Я отмечаю для себя, что оно довольно слабое, но присутствует постоянно. Пациент знает, что я имею в виду, и говорит, что это связано с некоторым недомоганием (disease). Я добавляю, что в какой-то мере оно ощущается им как заранее ожидаемое неодобрение с моей стороны, как недостаток моего расположения. Пациент чувствует, что на самом деле так оно и есть, и продолжает говорить о своем серьезном опасении, что нагоняет на меня тоску и не представляет для меня ни малейшего интереса. Я отвечаю, что чувство тоски исходит от некой его части, которая может легко исчезать, становиться неуловимой, и тогда он сам перестает здесь присутствовать, как бы прекращая играть в полную силу. Далее я говорю, что эта часть представляет собой нечто такое, что в данный момент теряется, поскольку способ, который позволял ее сохранять до сих пор и в основном определялся отношением к контролирующей власти - моей и других значимых для него людей, - сейчас перестал действовать.
Пациент понимает смысл сказанного мной и в какой-то момент «это» видит, но затем из его поля зрения все исчезает. Все повторяется снова. Он спрашивает меня: «Почему так происходит? - и затем быстро добавляет: - Это похоже на то, словно я нахожусь в лесу и смотрю на птиц: вы их не видите, пока просто ходите и смотрите по сторонам. Вам следует остановиться и подождать, пока они не появятся». В этой фразе я слышу эхо, подтверждающее его аналогию. Он тут же замечает, как эта аналогия может увести его очень далеко - он может от нее избавиться, при этом оказавшись в состоянии некой инфляции. «Разве все должно быть именно так?» - удивляется он. Я отвечаю, что вместо того, чтобы отбрасывать эту аналогию, он должен принять ее всерьез. Он может быть в лесу, смотреть по сторонам, ожидая и чувствуя при этом всю силу метафоры. И как только у него это получится, он сможет почувствовать ее неадекватность, ощутить ее полное несоответствие ситуации, в которой он видит исчезающую часть себя. Я должен был заметить, что этот мой комментарий тоже подействовал на него угнетающе.

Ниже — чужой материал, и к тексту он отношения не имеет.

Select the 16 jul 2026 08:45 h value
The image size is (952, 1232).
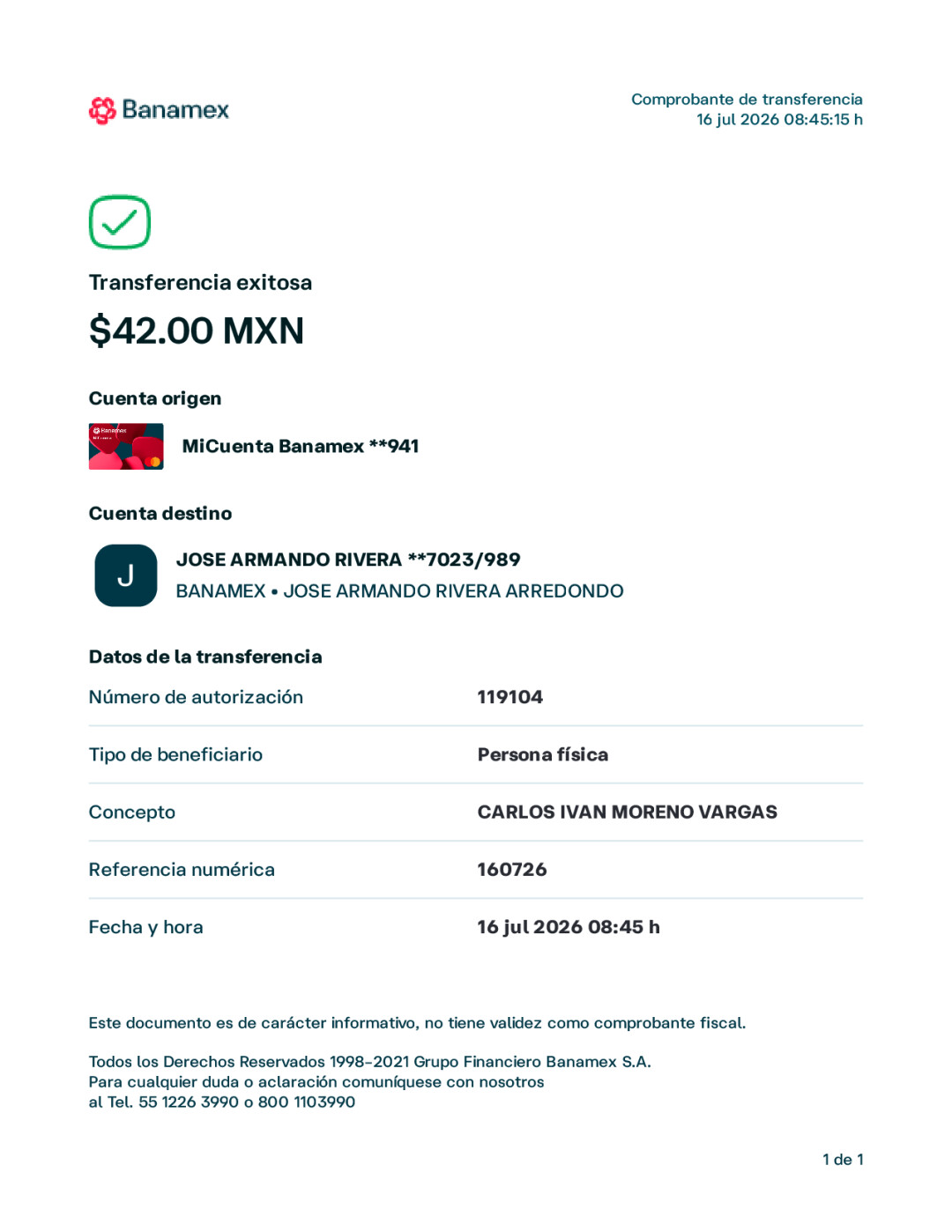click(569, 927)
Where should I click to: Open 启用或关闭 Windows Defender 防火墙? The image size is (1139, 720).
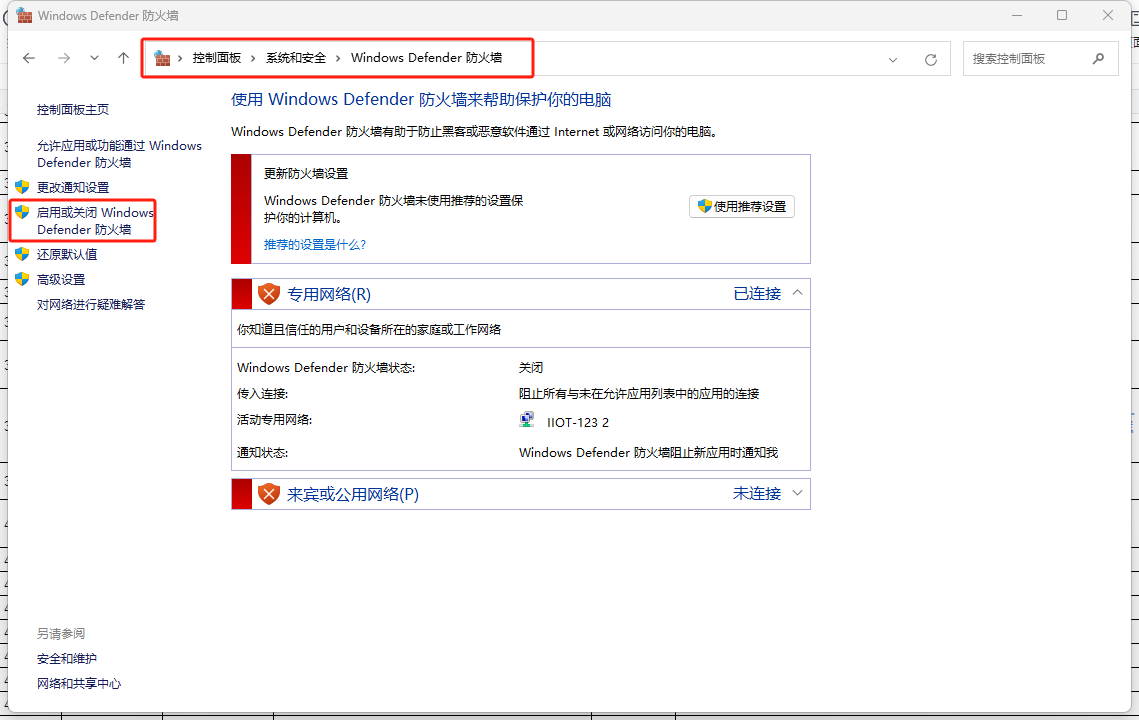pos(95,221)
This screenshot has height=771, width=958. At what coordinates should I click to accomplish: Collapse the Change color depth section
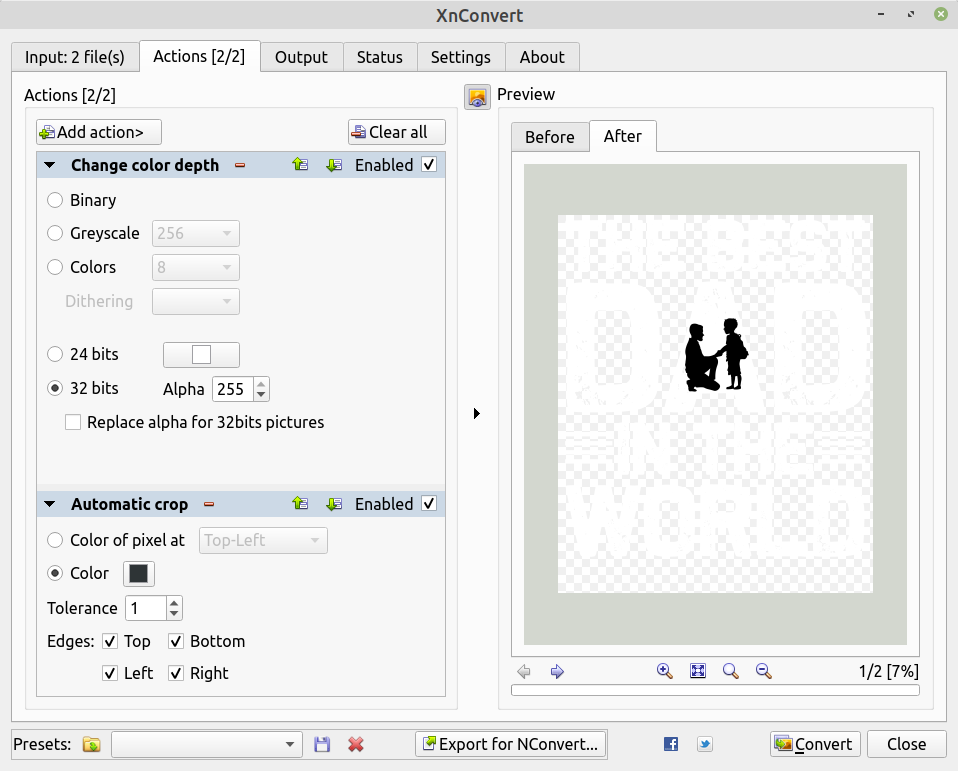point(50,165)

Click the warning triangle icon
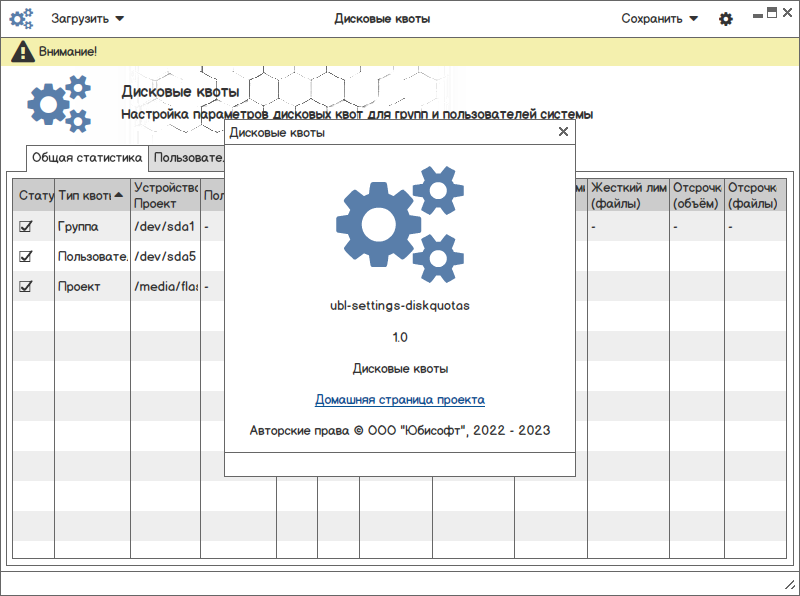click(22, 52)
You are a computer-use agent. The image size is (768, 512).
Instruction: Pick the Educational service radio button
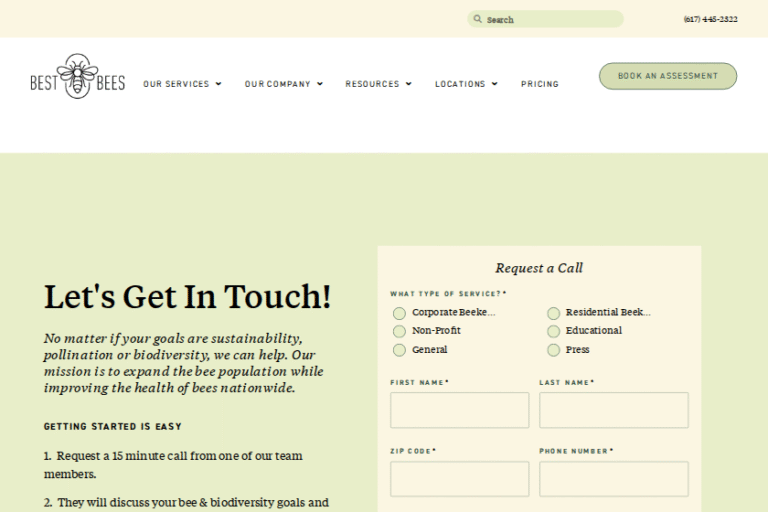[553, 331]
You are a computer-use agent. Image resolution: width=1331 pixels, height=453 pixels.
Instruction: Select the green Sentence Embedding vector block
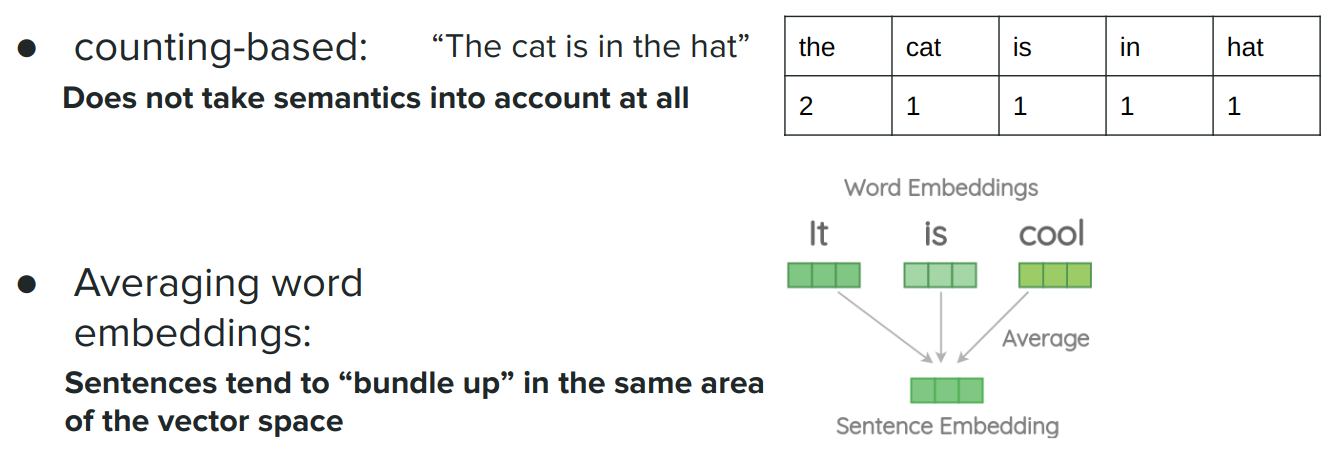click(x=947, y=390)
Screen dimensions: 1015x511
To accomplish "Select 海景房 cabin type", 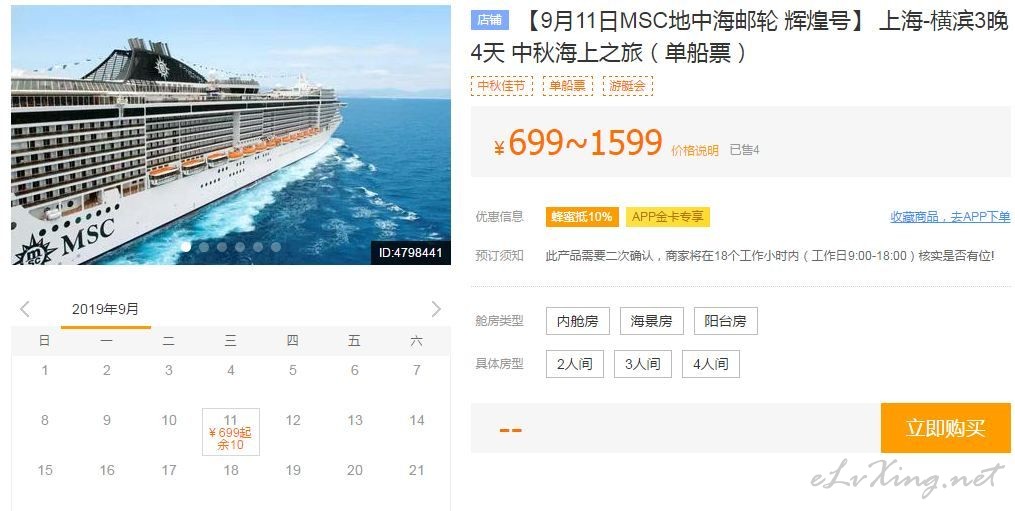I will click(x=652, y=321).
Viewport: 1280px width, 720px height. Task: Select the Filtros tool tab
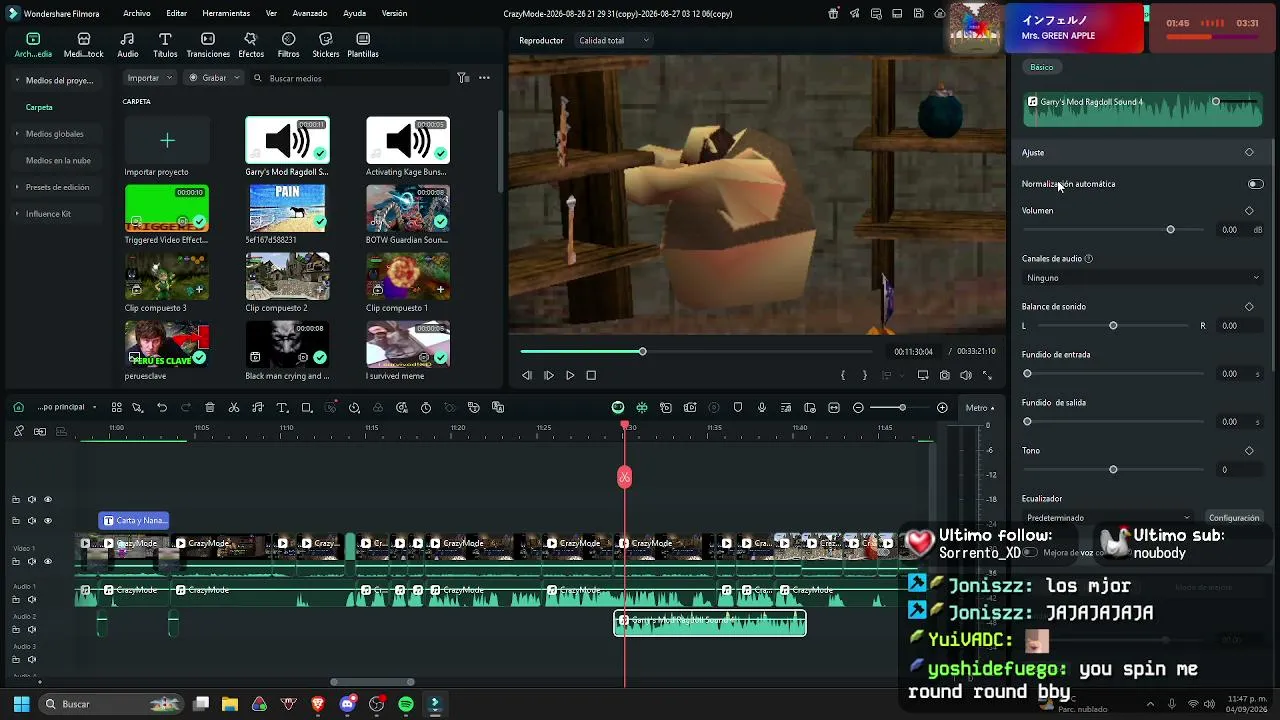(x=288, y=45)
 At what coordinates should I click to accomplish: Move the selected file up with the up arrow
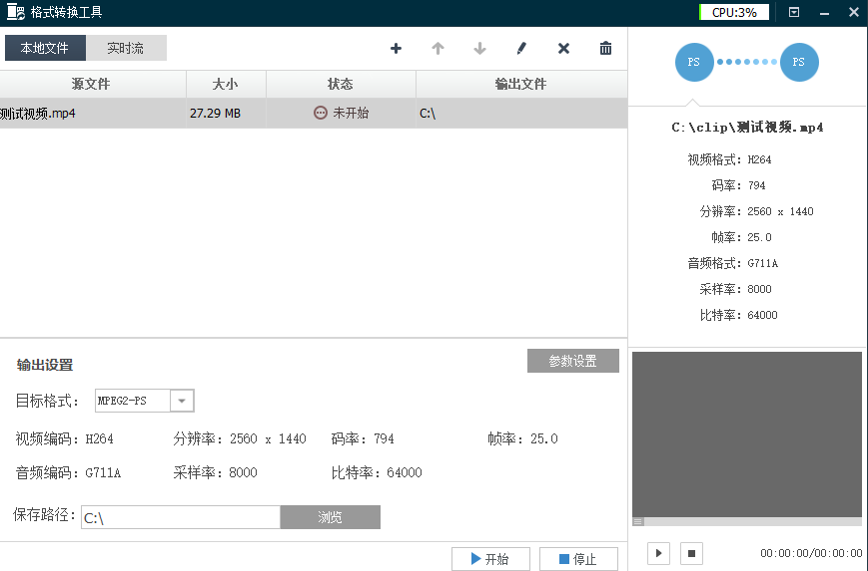tap(437, 48)
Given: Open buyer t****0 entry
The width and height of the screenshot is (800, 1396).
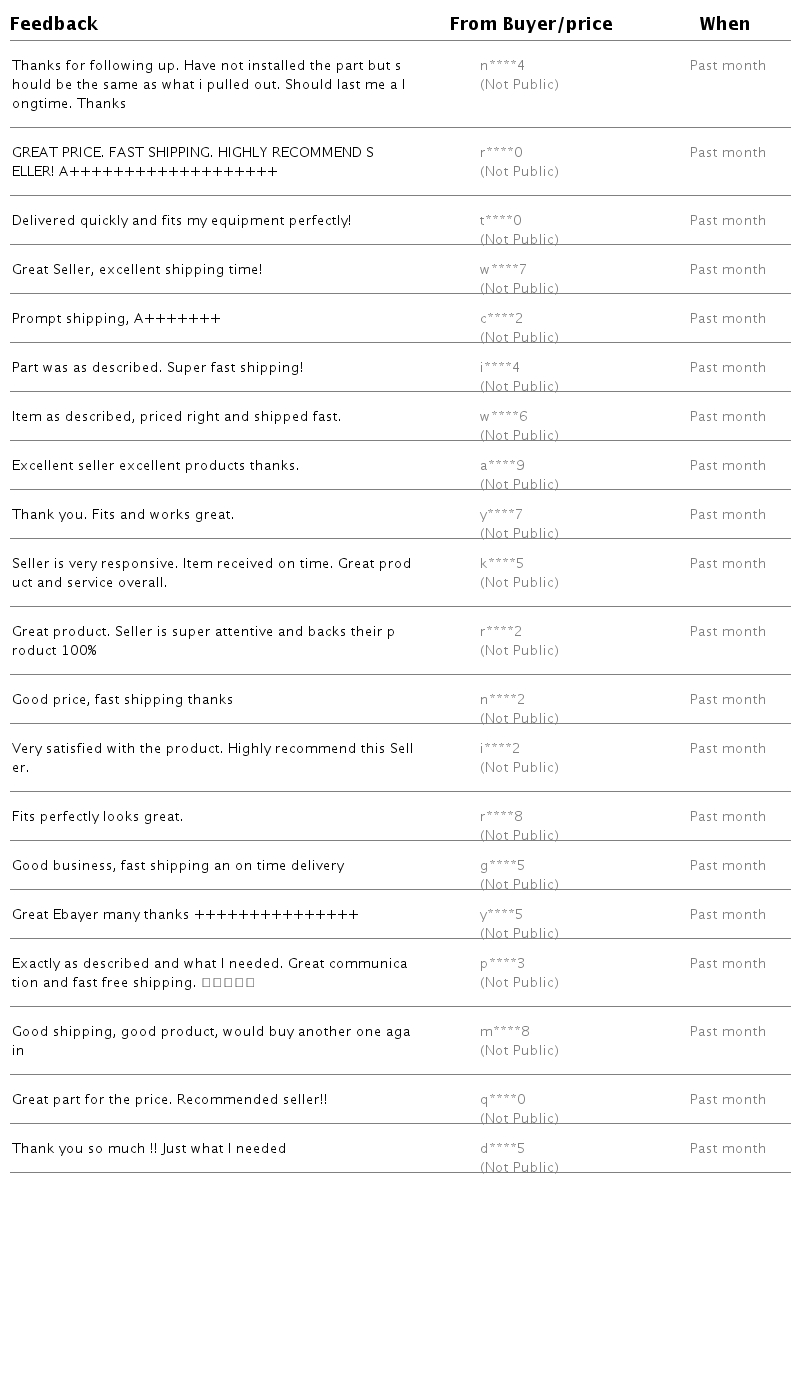Looking at the screenshot, I should [501, 221].
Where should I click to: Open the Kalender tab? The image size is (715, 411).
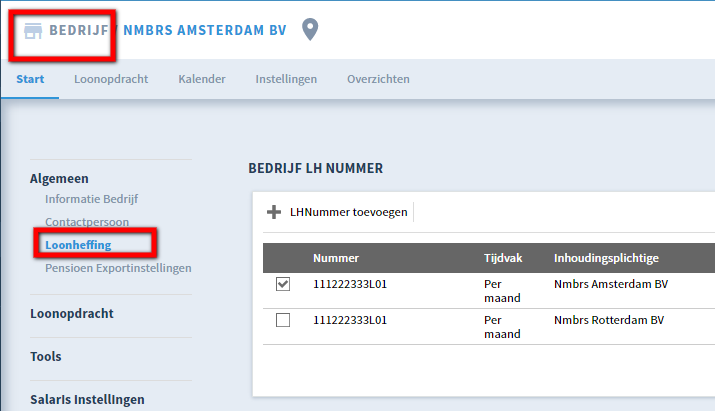pos(202,79)

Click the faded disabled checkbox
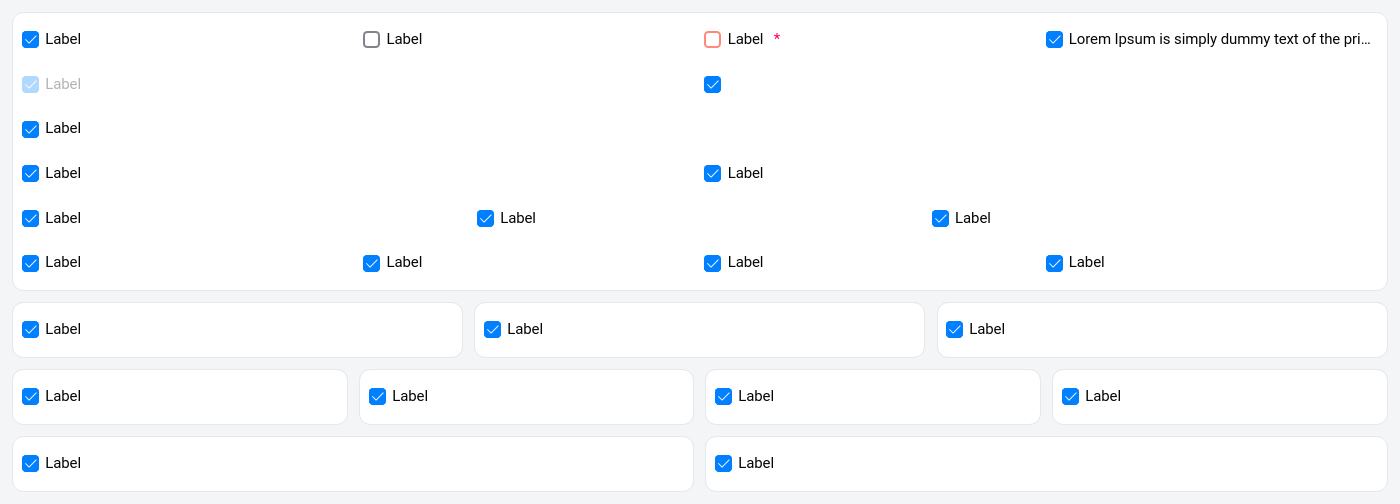point(31,85)
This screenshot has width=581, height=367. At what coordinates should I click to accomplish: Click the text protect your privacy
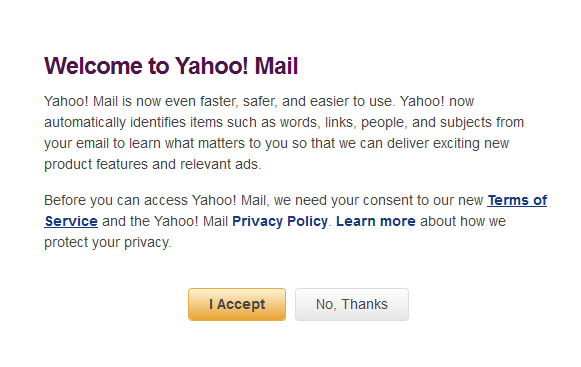pyautogui.click(x=107, y=242)
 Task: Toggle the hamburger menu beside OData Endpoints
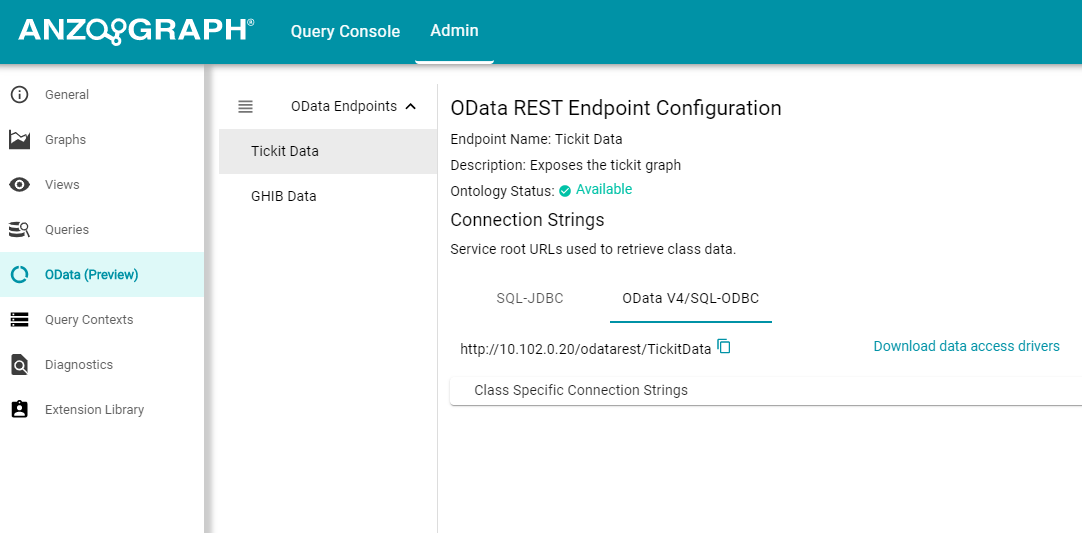click(245, 106)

Я говорю пациенту, что таким образом смотреть сознательно совершенно невозможно, и теперь ему следует почувствовать себя в своем теле и просто разрешить себе быть открытым тому, что появится. Он это понимает и снова чувствует свою неуловимую часть. Я говорю, что ему нужно, чтобы я тоже все это видел, что он один не сможет со всем справиться. И когда я это произношу, у него голове рождается другая история.
Он вспоминает о том, что вчера думал, как смотрит на птиц, и, чтобы по-настоящему их увидеть, ему потребовалось раздвоиться: «один он» смотрел на птицу, тогда как «другой» рассматривал книгу про птиц, обращая внимание на разнообразие отличительных черт всевозможных видов птиц, необходимых для их идентификации. Я считаю эту аналогию блестящей, и он продолжает ее развивать. Я спрашиваю: «Почему вы не можете посмотреть на птицу, а затем в книгу и в дальнейшем поступать именно так?» На это он отвечает: «Потому что с птицей нельзя найти общего языка, она просто не станет спокойно сидеть на одном месте». И тогда я добавляю, не выходя за рамки аналогии: «Алхимиков часто изображают в библиотеках и лабораториях». Он интересуется, как эти помещения соединяются между собой - через длинный холл или же через дверь. «У меня, - говорит он, - между ними существует холл, но, наверное, было бы лучше иметь просто открытую дверь». Я отмечаю также наличие комплементарности в рассматривании книги и пребывании в лесу с птицей. Длинный проход через холл мог бы означать более существенные потери, связанные с переходом из одного места в другое, тогда как открытая дверь указывала бы на легкий доступ в каждое помещение.